En 1949, Mary Douglas se rend au Congo belge pour y mener une première enquête sur une société matrilinéaire du Kasai : les Lele. C’est notamment par des règles matrimoniales polyandriques que ces populations offrent la possibilité à certaines femmes d’avoir plusieurs maris. Ses premières publications rompent avec les habitudes fonctionnalistes centrées sur l’analyse des institutions permettant aux groupes de maintenir leur cohérence collective. Elles se démarquent aussi de l’idéalisme d’une ethnologie française marquée par Marcel Griaule. Grâce à un intense travail empirique, Mary Douglas entreprend de rendre compte de la pensée Lele. Mais elle s’empare surtout de la discordance entre l’idéel et le réel, de l’écart entre ce que disent les institutions et les pratiques concrètes des individus, du décalage entre les règles implicites et explicites.
L’ouvrage Purity and Danger, paru en 1966, marque un tournant important où s’affirme pour la première fois la dimension comparatiste de sa réflexion. Le texte s’interroge sur le sens des catégorisations, des divisions mentales, par lesquelles les sociétés tentent de rendre le monde intelligible. Il se propose d’analyser les phénomènes rituels dans ce qu’ils imposent comme distinction entre le pur et l’impur, entre le tabou et le dicible.

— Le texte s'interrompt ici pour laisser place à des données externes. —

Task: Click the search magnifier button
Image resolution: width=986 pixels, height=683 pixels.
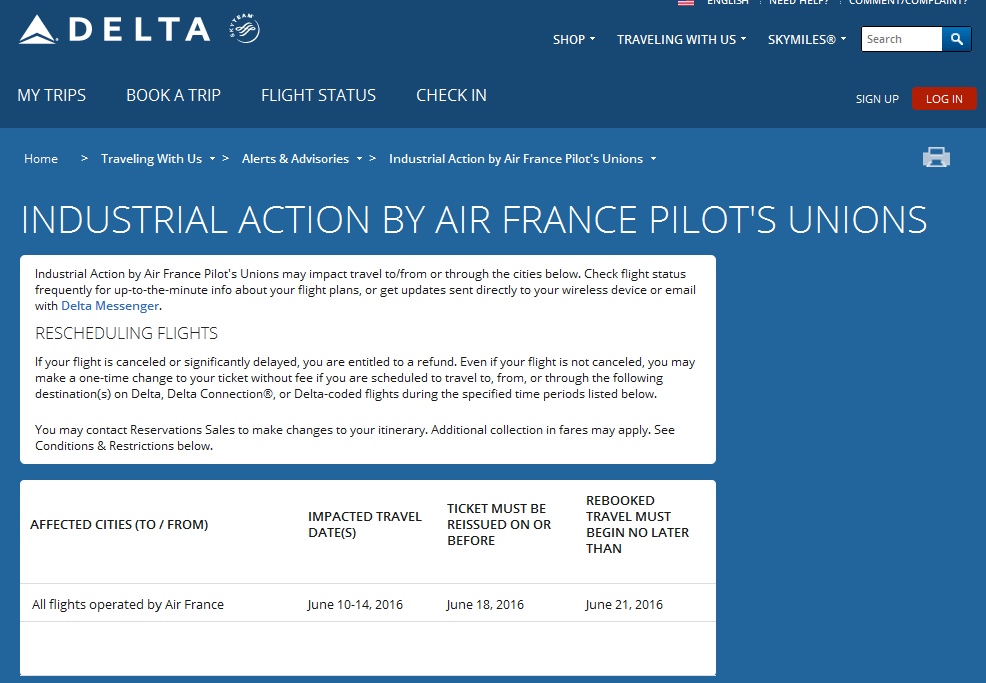Action: (x=957, y=39)
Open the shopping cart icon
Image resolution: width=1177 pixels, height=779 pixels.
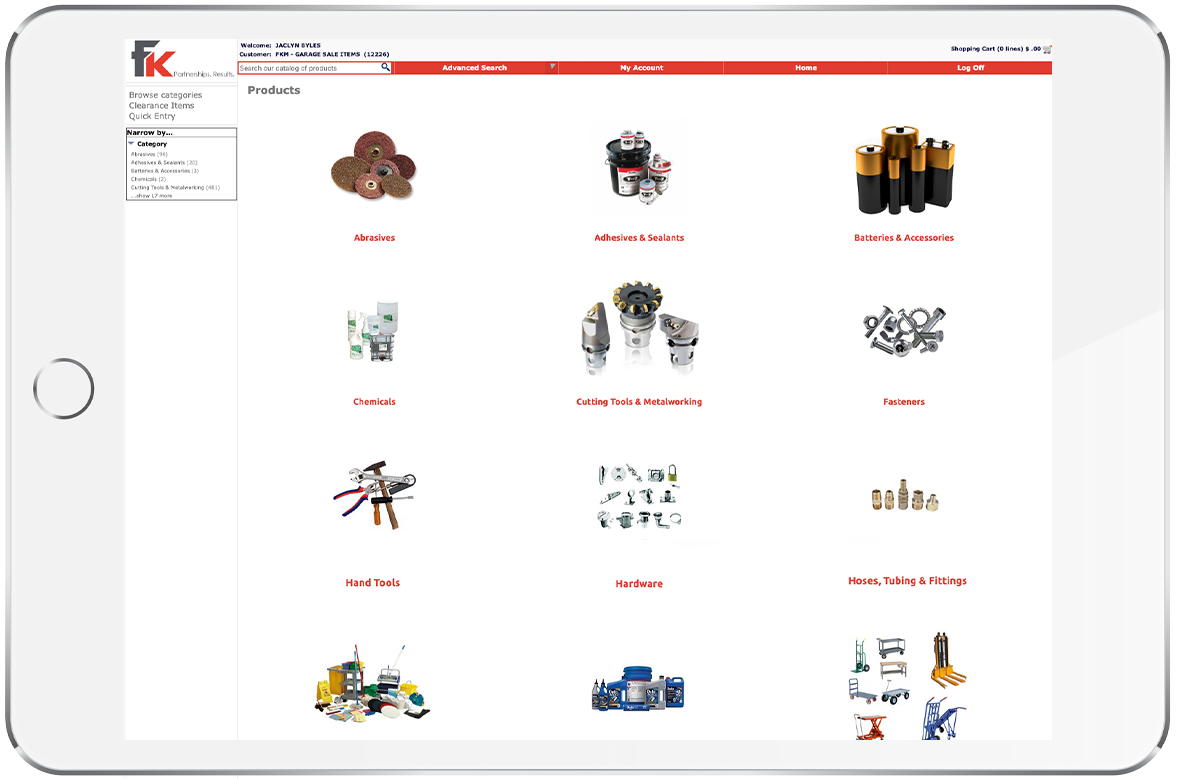pyautogui.click(x=1047, y=49)
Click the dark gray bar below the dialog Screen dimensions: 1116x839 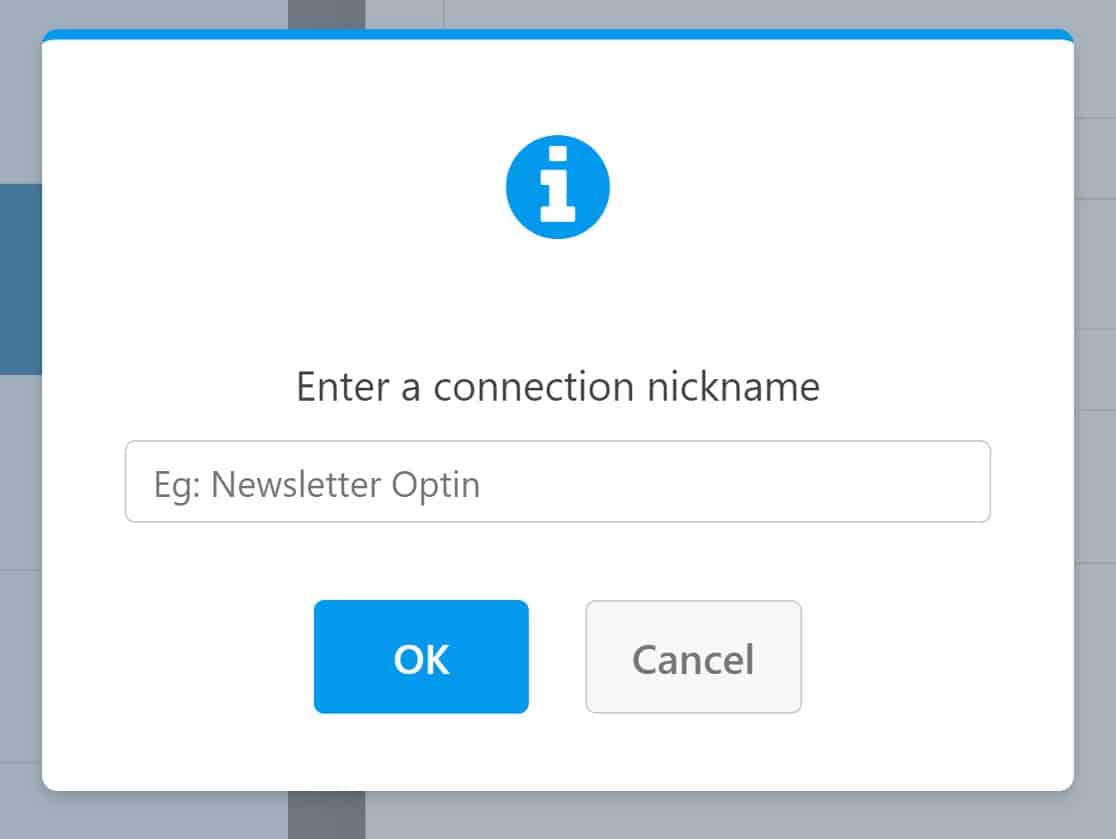point(327,815)
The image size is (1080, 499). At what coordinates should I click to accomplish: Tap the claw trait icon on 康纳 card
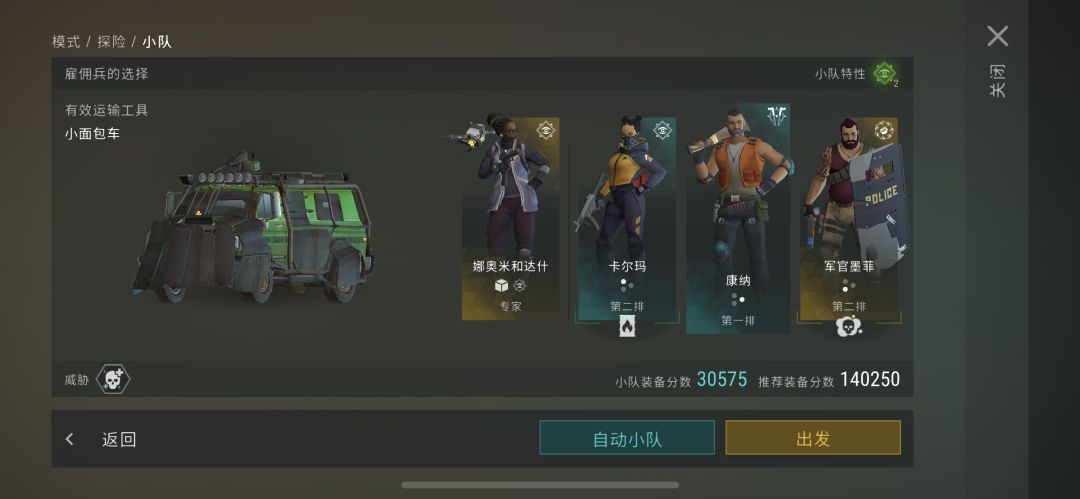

Contrairement au projet structuraliste de Claude Lévi-Strauss, Mary Douglas ne cherche pas à reconstituer des universaux et des intemporels. Elle tente seulement de montrer comment les groupes cherchent à écarter ceux qui ne respectent pas certaines normes ou qui n’entrent pas dans les classifications communément admises. Elle en souligne d’autant mieux les dynamiques de changement induites par ces exclusions et ces réintégrations.
Mary Douglas s’empare à l’occasion d’un enjeu central de l’anthropologie britannique : la distinction entre magie et religion. La première est ordinairement associée à des comportements irrationnels et impropres alors que la seconde serait portée par des attitudes potentiellement orientées par la raison. L’ouvrage considère au contraire que les pratiques de la magie révèlent simplement les expériences du dégoût et du contentement qui organisent implicitement la vie quotidienne alors que la religion exprime les règles explicites par lesquelles s’ordonne le social. Comprendre les logiques de la magie permet donc de mesurer l’ordinaire de la souillure et de la propreté. Cette pratique ne renvoie jamais qu’à la réaffirmation de classifications non dénuées de contradictions, susceptibles de contestations, mais rarement vécues sur le registre[...]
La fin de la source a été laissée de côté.